The present invention provides a method of restrengthening flat brittle oxide substrates (e.g. window glass) that has been weakened by surface flaws such as when glass is cut by scoring and breaking. Coatings have been known for repairing surface flaws in glass and thereby restrengthening the glass towards the strength of unflawed glass. Particularly useful strengthening compositions are aqueous solutions containing silane-based compositions especially polymerized cross-linked siloxane. The present invention relates to a method of strengthening or restoring strength to cut flat glass and the resulting restrengthened flat glass article.
Articles made from brittle materials, such as glass window panes, generally have substantially lower tensile strength than predicted. This weakening can be the result of such factors as imperfections in the article, or small amounts of impurities in either the body or the surface of the article. Historically many types of surface treatments of brittle material may be used to protect the surface from abrasion, damage and to provide a small measure of support to brittle articles.
Glass is intrinsically one of the strongest materials known to man. Theoretically, standard silicate glasses should be able to support stresses as high as 14 to 20 gigapascals (2 to 3 million pounds per square inch (psi)). In practice, however, the strengths typically obtained are on the order of 70 megapascals (MPa), about 10,000 psi.
The explanation of the discrepancy between predicted and measured values is the existence of surface flaws or cracks. These flaws essentially fracture the siloxane network (Si--O--Si), which is the backbone of the glass. This damaged point in the glass becomes the focal point of forces on the glass and act to concentrate the force and cause catastrophic failure of the glass article, typically at much lower stresses than otherwise expected.

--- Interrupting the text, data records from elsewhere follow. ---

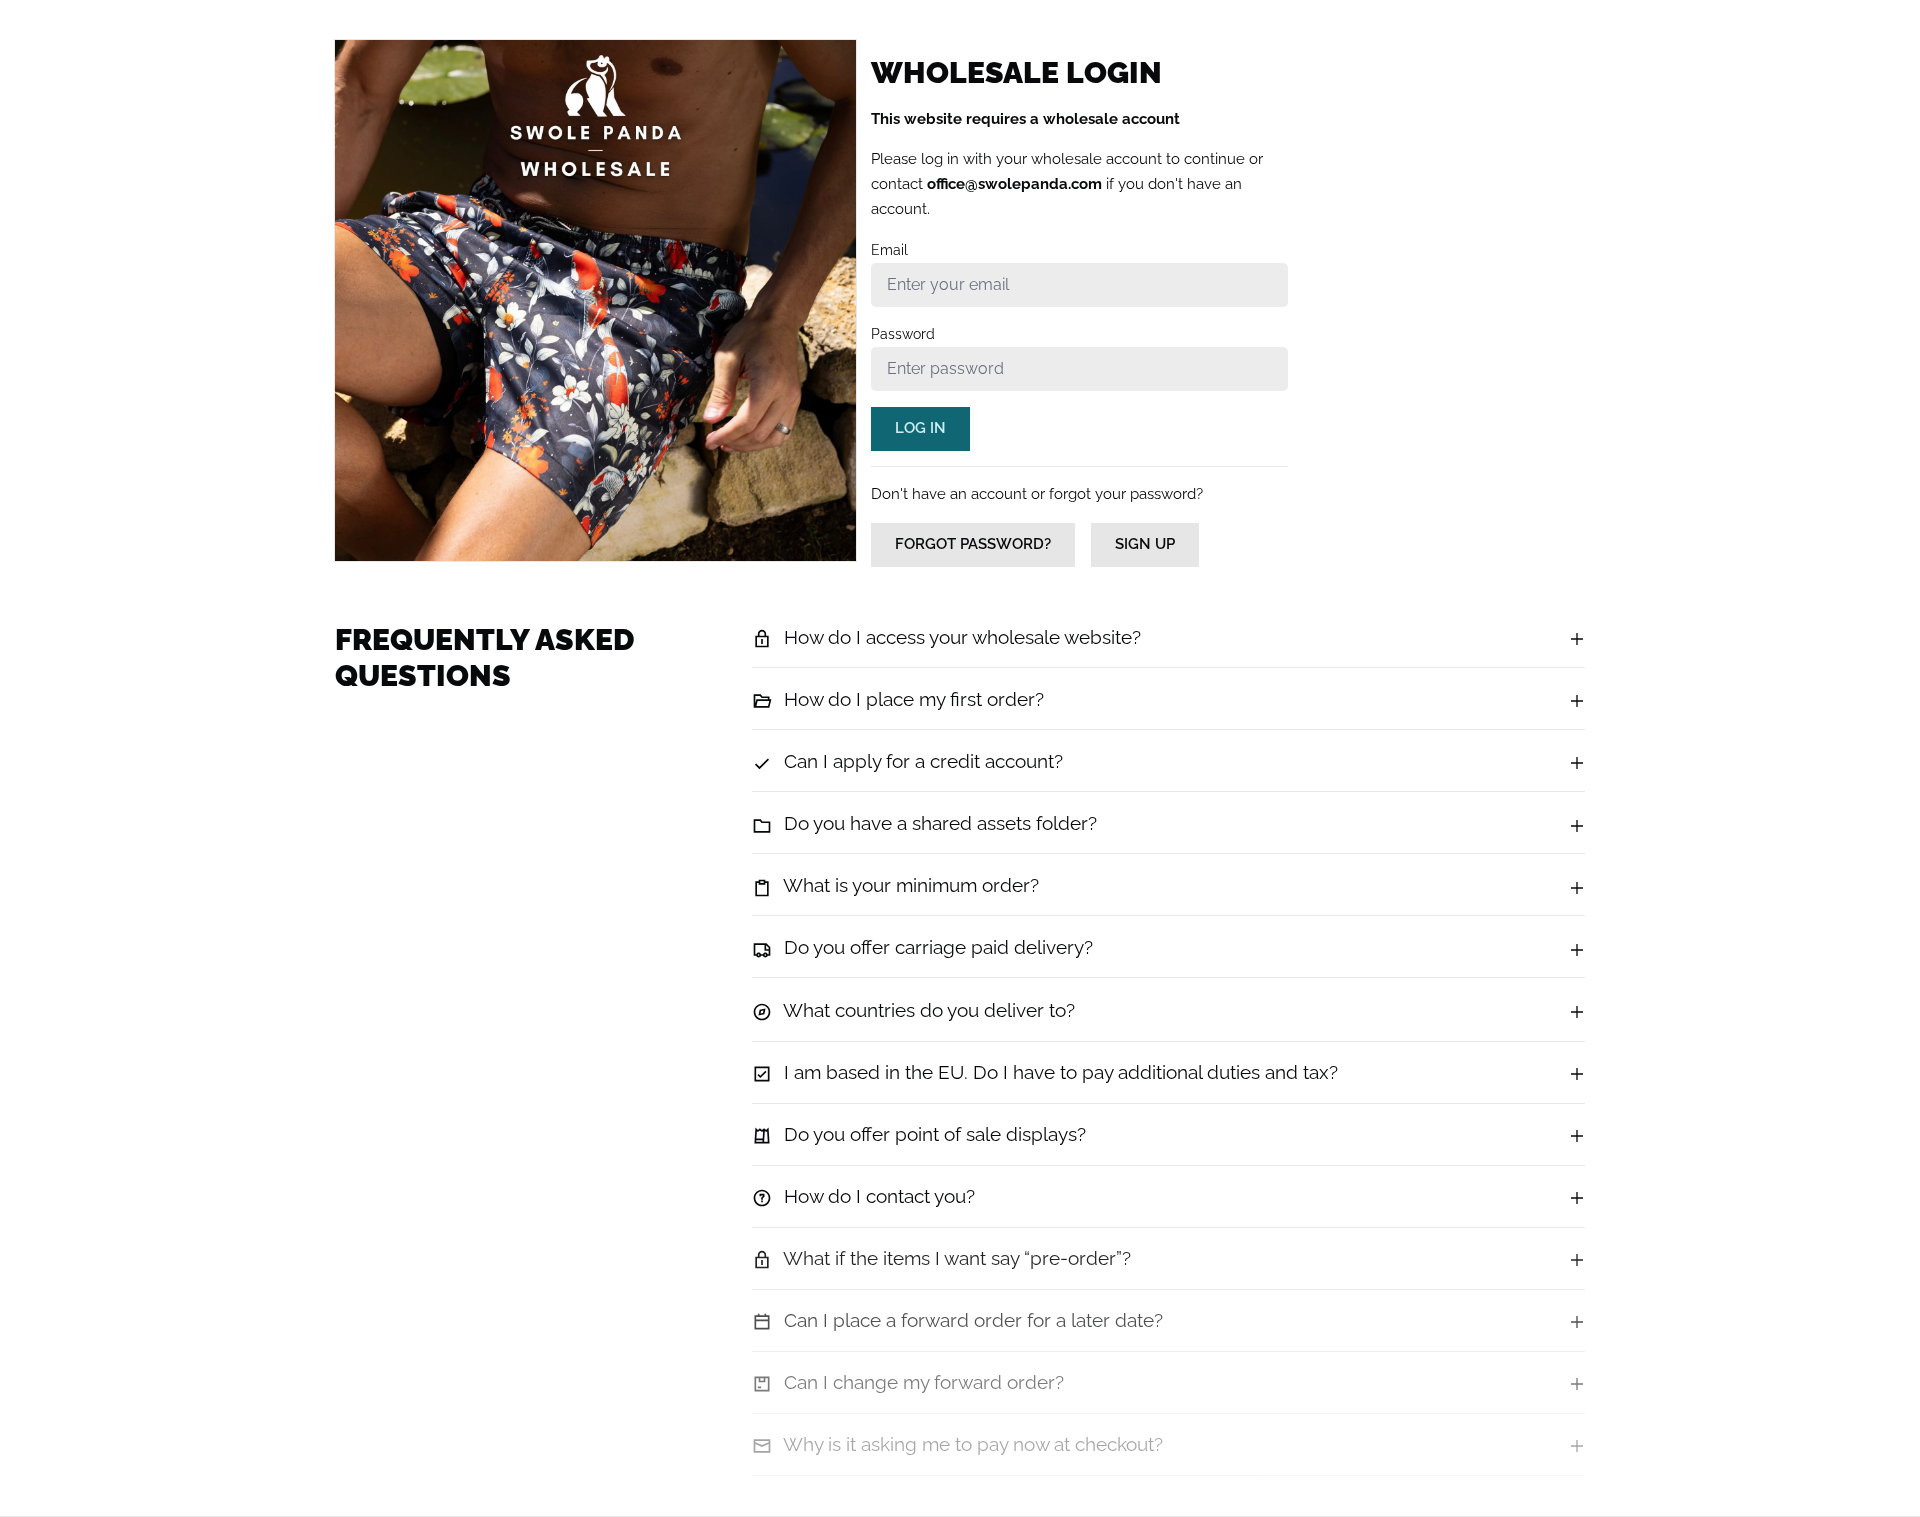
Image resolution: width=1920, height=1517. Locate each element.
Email (889, 250)
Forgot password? (973, 544)
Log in (920, 428)
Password (903, 334)
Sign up (1145, 544)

Researchers have long sought a means to alleviate the problems with glass strength. Many modifications to the forming and handling process of glass articles have led to unsatisfactory increases in the strength because these modified handling procedures still cause some flaws in the glass articles. For this reason, it has been a goal of researchers to reduce the effect of flaws after they are inevitably formed on the object.
Some approaches to improving the strength of glass include Aratani et al., U.S. Pat. No. 4,859,636, wherein metal ions in the glass are exchanged with ions of a larger radius to develop a surface compressive stress. Poole et al., U.S. Pat. No. 3,743,491, also relates to a surface protective treatment. Hashimoto et al., U.S. Pat. No. 4,891,241 relates to strengthening glass surfaces with the application and cure of silane coupling agents in conjunction with acryloyl and methacrylol compounds. The combination is essential.
While the patents described above each provide some improvement to the strength of the glass so treated, they are not without shortcomings. Some of these treatments require longer times than available during manufacturing, necessitating off-line processing. There are also concerns related to worker safety and health. In particular, the use and handling of organic solvents, as well as the acrylate and methacrylate compounds, are a safety and health concern to the manufacturer.
Flat glass is produced commercially by a "float" process, that produces a wide continuous sheet of glass. The flat glass is often cut into more useful sizes. The cutting process introduces flaws into the glass. Cut flat glass pieces are often heat treated to soften and repair such flaws. Heat treatment, or annealing is an expensive process.
Compositions for strengthening of brittle oxide substrates, particularly glass are disclosed in U.S. Pat. No. 5,567,235 by Carson, et al., entitled "A Method of Strengthening a Brittle Oxide Substrate Silane-Based Compositions and a Polymerized Cross-Linked Silane Coated Brittle Oxide Substrate", and U.S. Pat. No. 5,486,693 entitled Method of Strengthening Glass, inventor Bryan Ellis, et al; and in Master Thesis, Alfred University, New York, "Glass Strengthening Via Silane Coupling-Agent Coatings", R. Bennett (February 1989) and in the references cited in the aforementioned references. However, those references do not teach the selective application of the strengthening composition to the edge of flat articles to achieve as good or better strength improvement as applying the strengthening composition to both the edges and the major flat surfaces of the article.